— Available records —
----

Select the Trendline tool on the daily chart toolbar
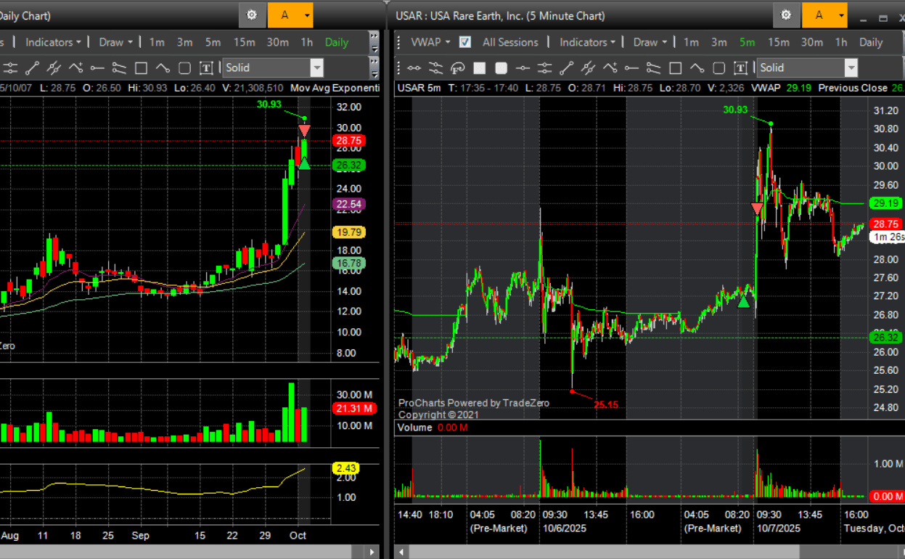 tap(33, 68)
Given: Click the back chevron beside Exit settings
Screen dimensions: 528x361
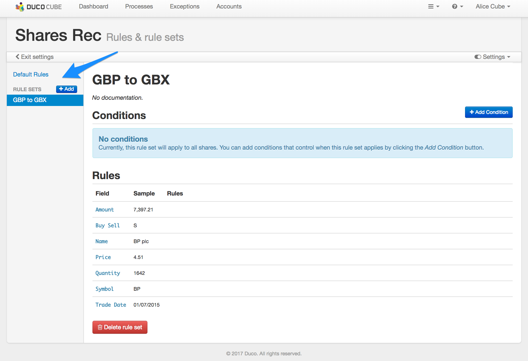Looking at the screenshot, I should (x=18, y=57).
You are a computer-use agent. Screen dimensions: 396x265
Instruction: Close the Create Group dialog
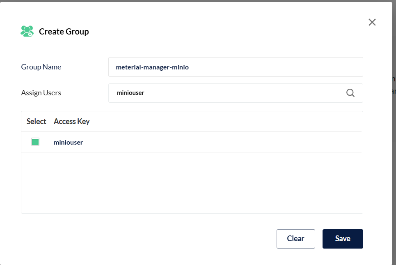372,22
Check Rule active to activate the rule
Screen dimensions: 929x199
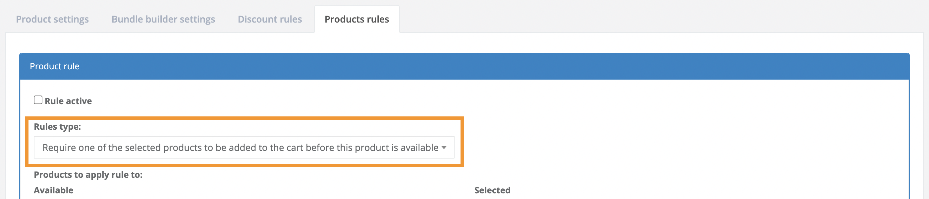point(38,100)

----

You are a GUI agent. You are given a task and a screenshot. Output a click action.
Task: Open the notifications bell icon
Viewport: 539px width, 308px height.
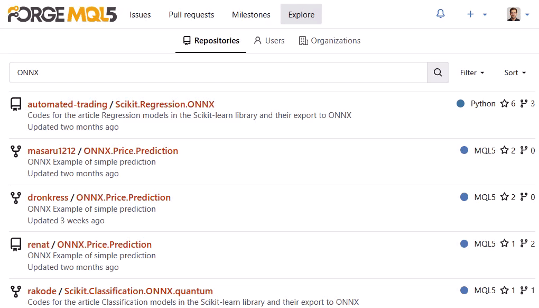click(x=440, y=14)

----

— Exercise —
The response must contain each line above that holds the string "agent".

— Task solution —
You are a computer-use agent. Screen dimensions: 396x265
You are a GUI agent. You are given a task and a screenshot. Output a click action.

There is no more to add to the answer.